Assigned task:
Pictures are to be left out; every line from the one with "This screenshot has height=868, width=1389." through the end of the data must be transcribed exactly.

*****

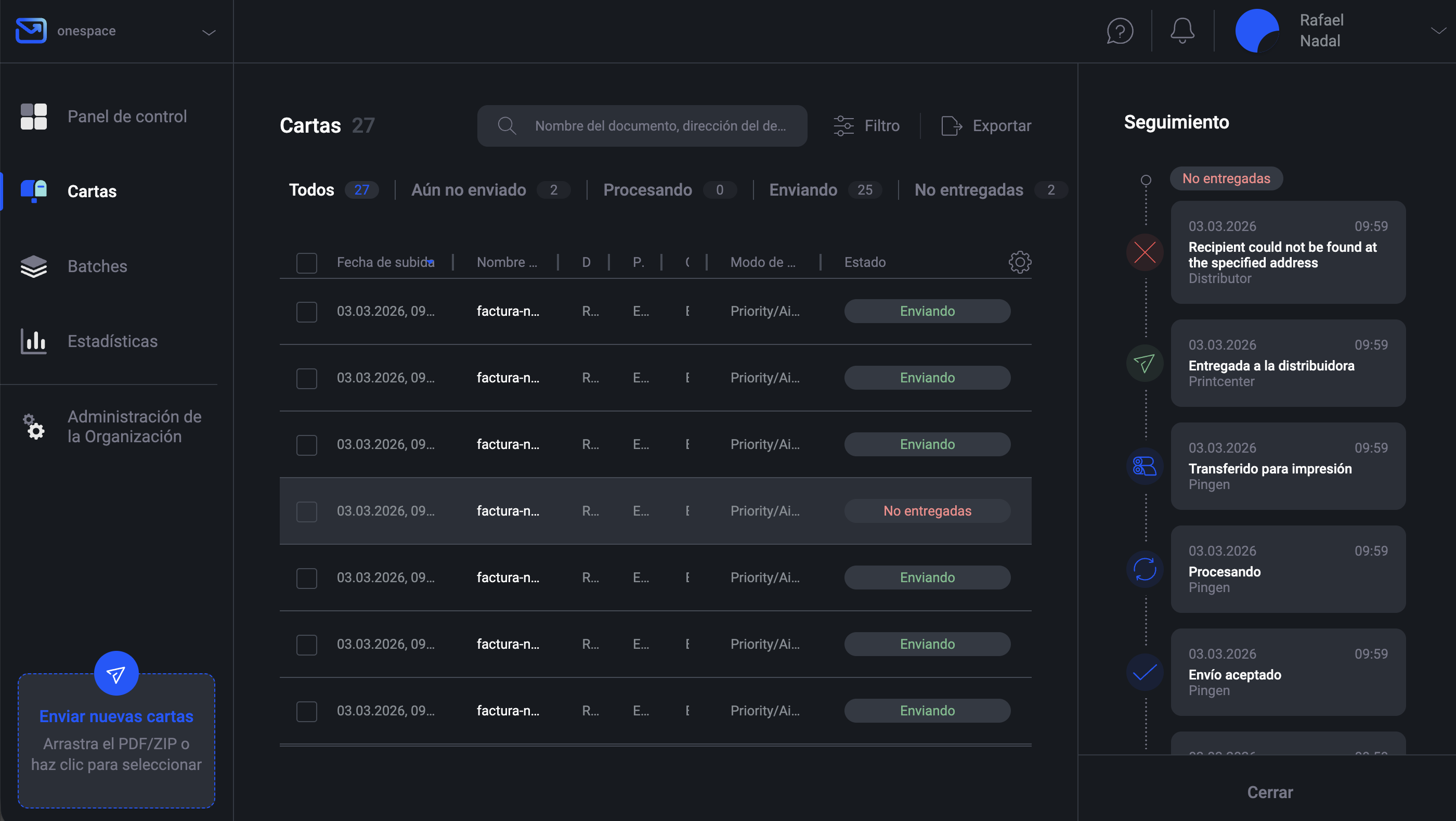Select the No entregadas row checkbox
Image resolution: width=1456 pixels, height=821 pixels.
[306, 511]
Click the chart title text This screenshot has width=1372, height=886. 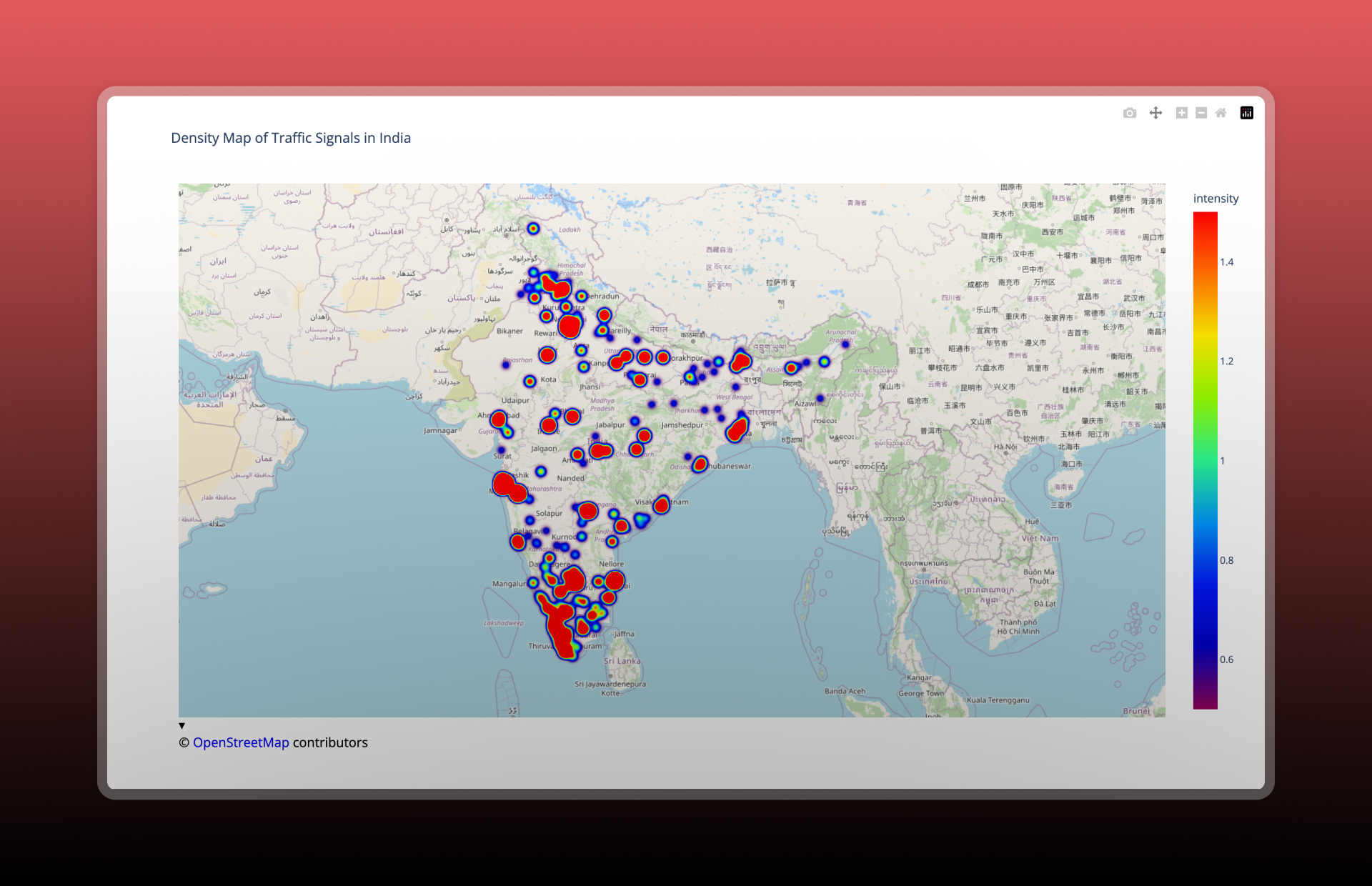point(291,138)
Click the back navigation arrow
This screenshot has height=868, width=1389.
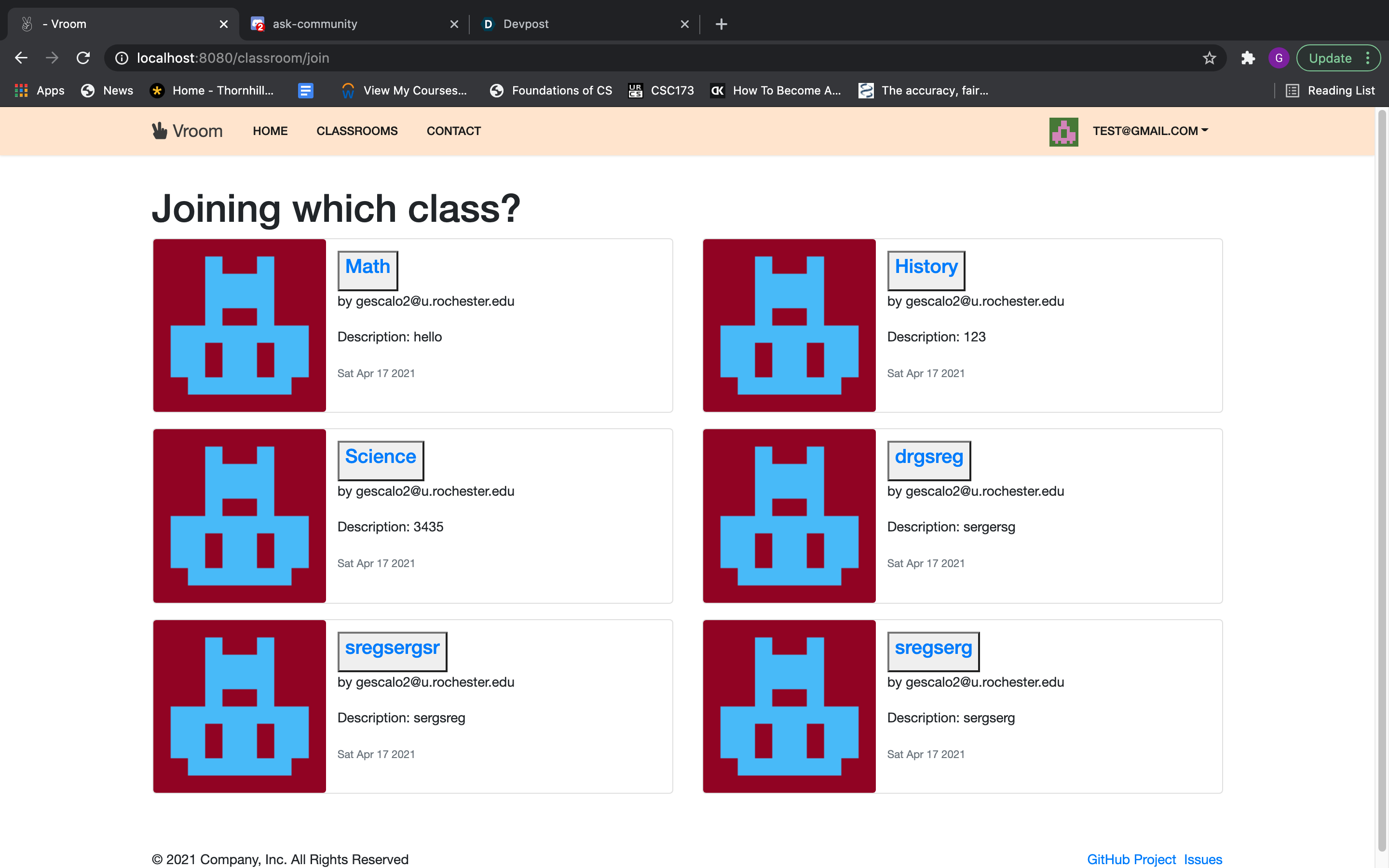[x=21, y=58]
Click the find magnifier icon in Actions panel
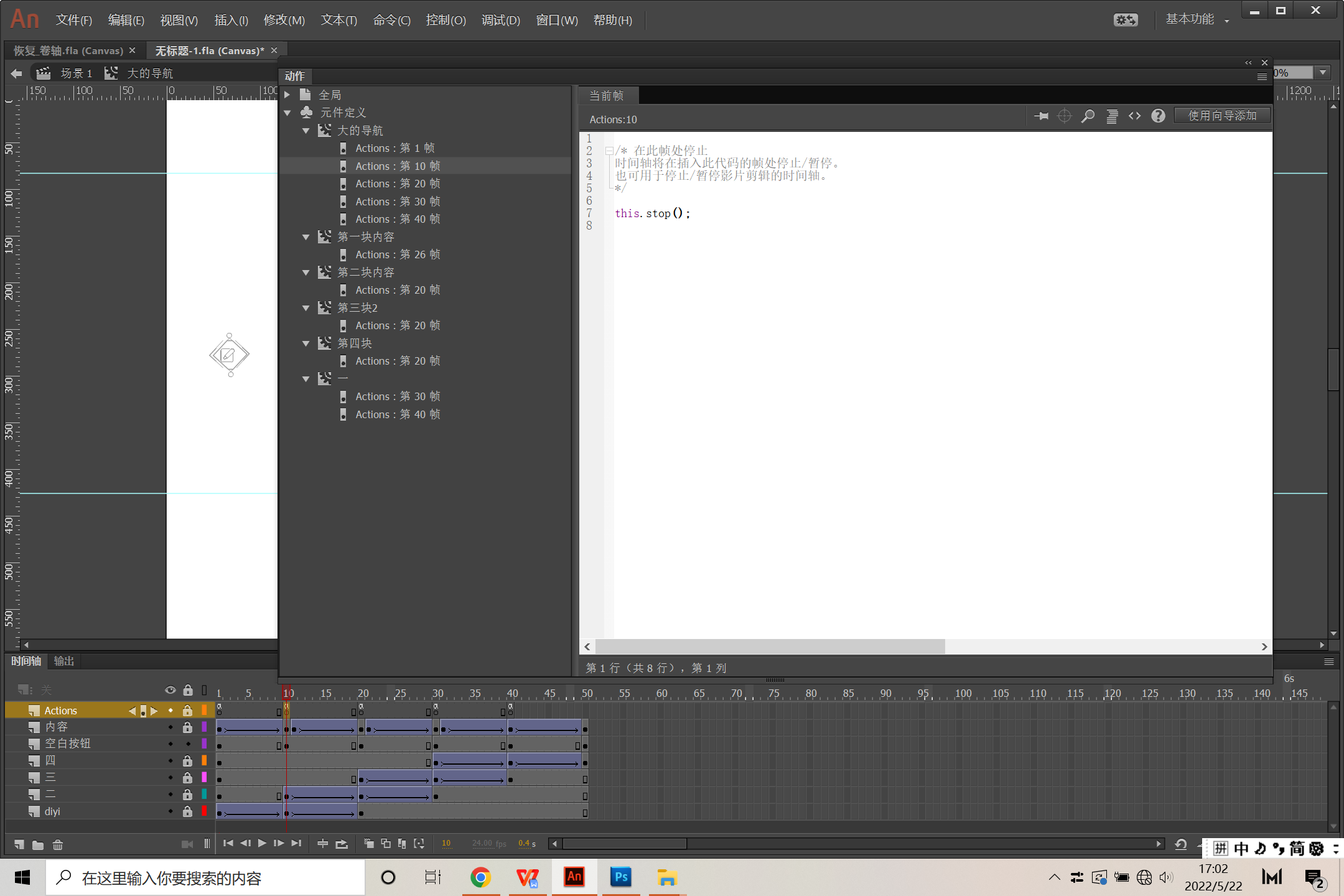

*****

Output:
This screenshot has height=868, width=1389.
[x=21, y=58]
Click the find magnifier icon in Actions panel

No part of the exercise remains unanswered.